Ironically, given President Trump’s decision to pull the US out of the Paris Climate Change agreement, US resorts are among the most determined and most vocal in the fight against climate change. Even those masters of the most-corporate-of-the-corporate ski resort business model, Vail Resorts, which owns 15 resorts in the US, Canada and Australia, recently announced their plans to have zero emissions across their network of resorts by 2030.

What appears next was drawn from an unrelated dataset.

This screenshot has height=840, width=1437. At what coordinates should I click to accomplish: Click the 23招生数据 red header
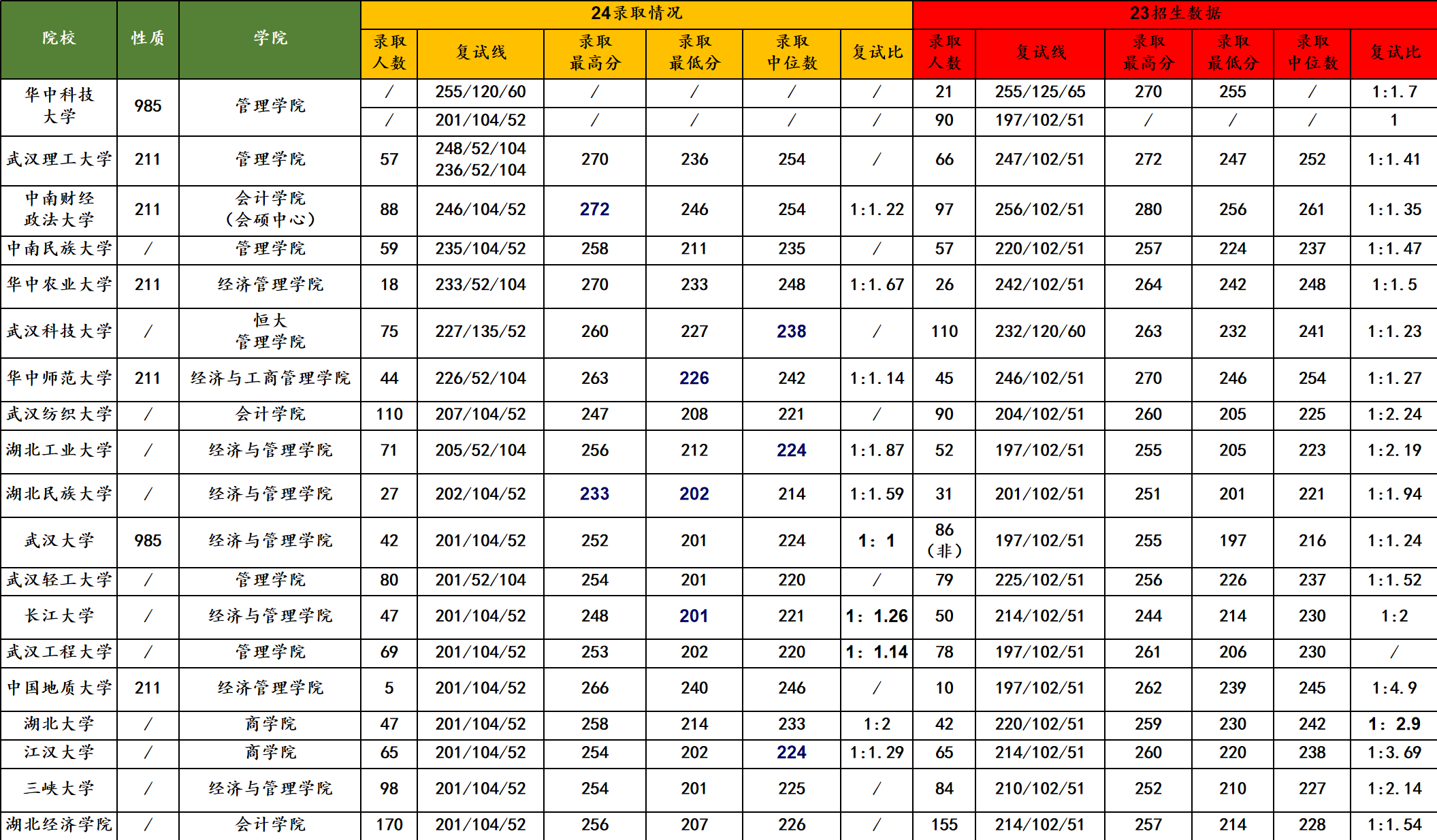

SaveOurSnow.com maintains records on the environmental efforts of 278 of the world’s leading ski resorts and found 93 of these now use 100% renewable energy to power their lifts and snowmaking. In addition, 67 resorts generate their own electricity from wind, water or solar – in many cases so much so they’re exporting green energy beyond their own needs to the grid.

There are many great green initiatives at ski resorts around the world, and here are some of Fall-Line’s favourites…

❄ Italy’s San Martino di Castrozza is one of the ‘greenest’ resorts in the world. Powered by renewable electricity for over a century, it exports 10 times as much green power as it uses and also has a communal biomass green energy system and numerous charging points for electric cars.

❄ Car-free since the road reached it in 1950, Switzerland’s Saas-Fee is a real idyll away from the internal combustion engine. It’s 100% green energy powered (including electricity used for its railways and lifts) and looks at all aspects of its operations in the eternal quest to reduce CO2 emissions, such as having a communal green heating system and insisting on a sustainable model for any new development permitted in the resort.

Over in Canada, Whistler Blackcomb has been a campaigner on the environment since the early 1990s, with a mantra of ‘Zero waste, zero carbon, zero net emissions’ and the target of achieving a ‘Zero Operating Footprint’. They took a big step in that direction in 2010 with the opening of a micro hydro renewable energy plant situated in the valley underneath the iconic Peak to Peak Gondola, which generates more clean power than the resort consumes.

❄ There are many more examples, but finally, for a bit of novelty, there’s SnowWorld Landgraaf in the Netherlands, Europe’s biggest indoor snow centre with runs up to 550 metres long. They’re currently in the process of covering their vast roof with 1,000 solar panels, claiming it’s the largest such power system built. As a result, they’ll meet the centre’s entire energy needs “on sunny days”.

In a neat bonus, SnowWorld was built on a slag heap from a former coal mine, so where once black coal was burnt to create brown energy, now green power makes white snow.